Let’s consider another more complex case frequently encountered in antenna design. In this example, the goal is to simulate the interaction of a slot antenna with a conical radome. In Figure 6, the antenna-radome system being simulated is shown. Through symmetry, the mesh volume was further reduced by considering only ¼ of the radome and applying appropriate boundary conditions as shown in Figure 7. The slot antenna is the source to the radome target. That is, the slot antenna’s boundary field solution becomes the “forced” input boundary conditions to the radome. This is illustrated in Figure 7. Each project is solved separately. In Figure 8, the solved fields for the radome interior and the total array far-field with radome effects are presented.

Development 3: Reduction in Simulation Times by Distributing Solutions across a Compute Cluster
Another “divide and conquer” time-saving development is the ability to distribute a single simulation across multiple PCs. A host computer manages the simulation and sends processing requests to client computers. In this manner, multiple geometry parameterizations, optimizations, or frequency sweeps can be processed simultaneously. Returning to the phased array example in Figure 2, we will illustrate this “distributed solve” technique by simulating the frequency response of the antenna with one PC and then again with a cluster of six PCs. In a discrete frequency sweep, the field solver identifies all antenna parameters, for example S parameters, gains, and far field radiation patterns, for a specified set of frequencies. In the test case, six frequencies were selected. The single PC was able to compute the frequency sweep in 3 hours and 11 minutes. The six PC cluster computed the same frequency sweep in 39 minutes -- a 4.9 times reduction in simulation time. Similar tests have shown that simulation time reduction tends to scale linearly with the number of processors in the cluster.
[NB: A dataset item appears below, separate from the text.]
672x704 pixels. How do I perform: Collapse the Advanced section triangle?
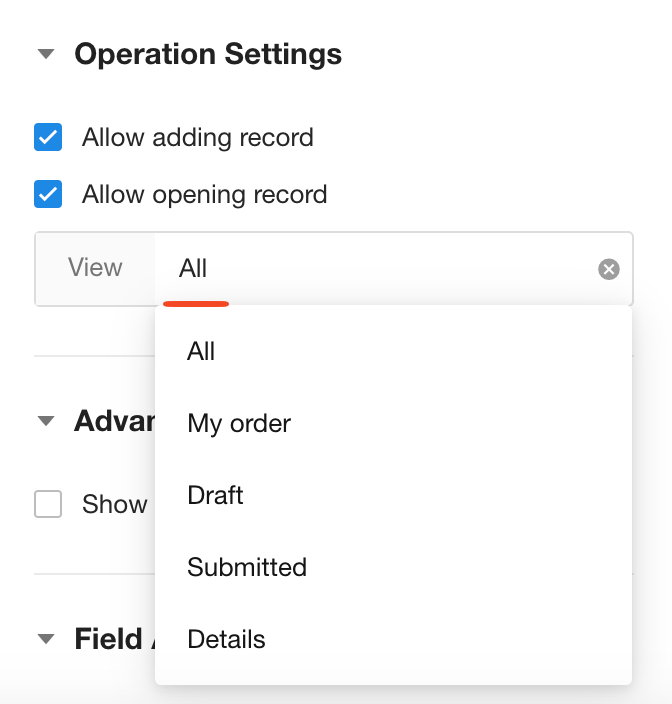point(45,421)
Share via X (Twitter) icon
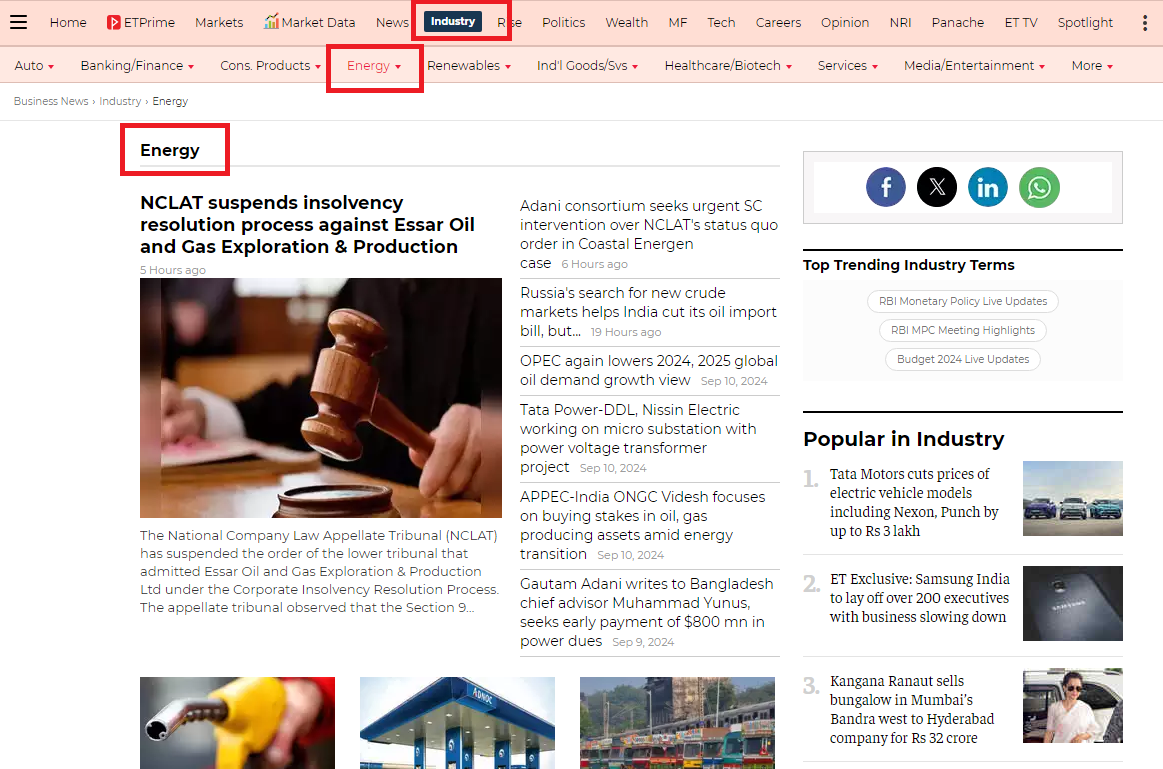 (936, 187)
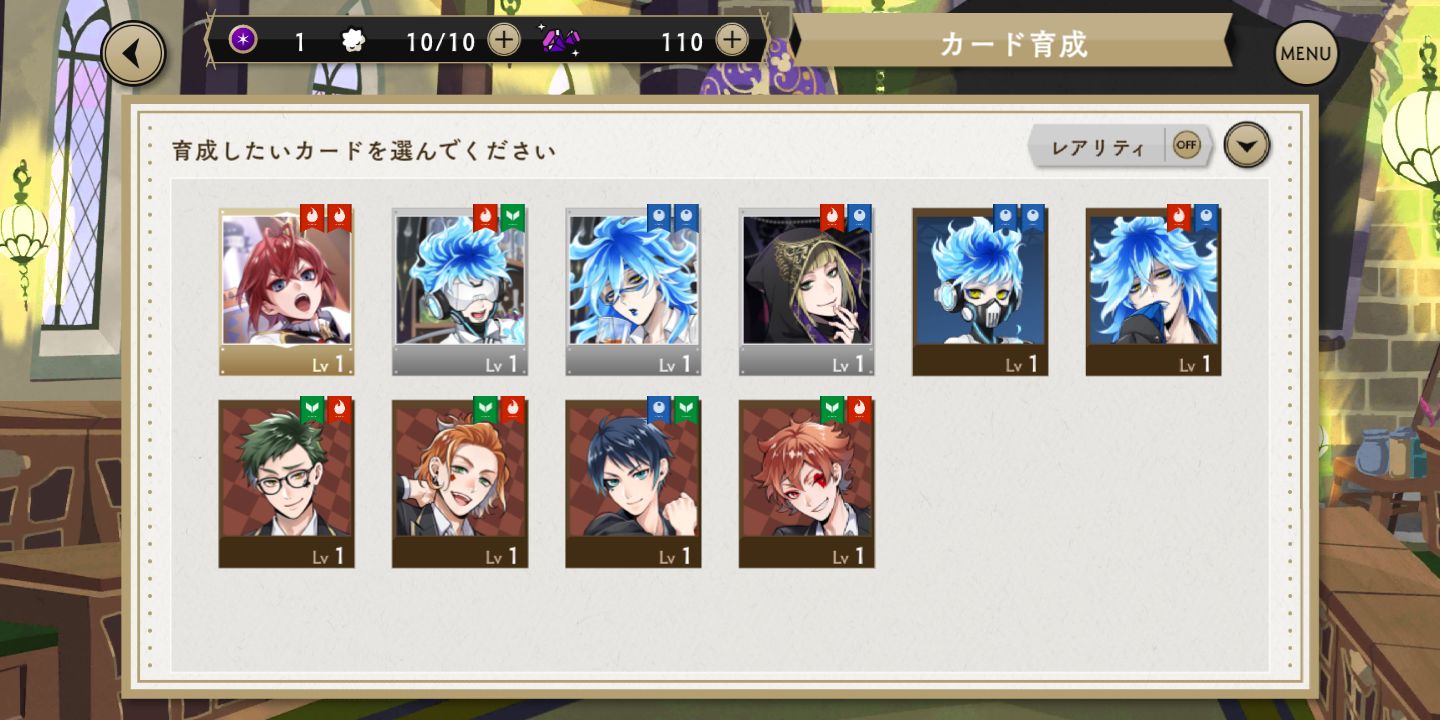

By taking advantage of an available compute cluster in this fashion, many projects’ total compute time can be greatly reduced.

Conclusions
Long simulation times and a lack of integration between circuit models and 3-D antenna models have been barriers to complex antenna system simulations. Three key developments in advanced simulation technologies are helping to make complex antenna system simulations possible. First, circuit and 3-D electromagnetic simulations are becoming directly linked. As a result, circuit and antenna systems can be dynamically simulated and tested. In addition, parametric adjustments of the models can be used to test design trade-offs and to identify optimal designs. In our example, we showed how a feed network and a phased array antenna can be simulated together to achieve a system goal of -30 dB
sidelobes. Second, advances in our ability to link models are allowing finite element field solvers to reduce large project simulation times and use less memory. By dividing a large, complex project into a series of smaller, linked steps, designers reduce the volume that finite element field solvers have to mesh in any given step and therefore, reduce the project’s overall memory requirements and simulation time. In our example, we showed how memory and simulation time of a slot antenna and radome system could be reduced by first simulating the slot antenna in isolation and then using these results as inputs to a subsequent simulation of the radome. Third, the ability to distribute a simulation project across multiple processors and across a company’s compute farm is also reducing large project simulation times. In our example, we showed how the simulation time of a frequency sweep of a phased array antenna can be reduced by almost 5 times by switching from a single PC to a small cluster of six PCs.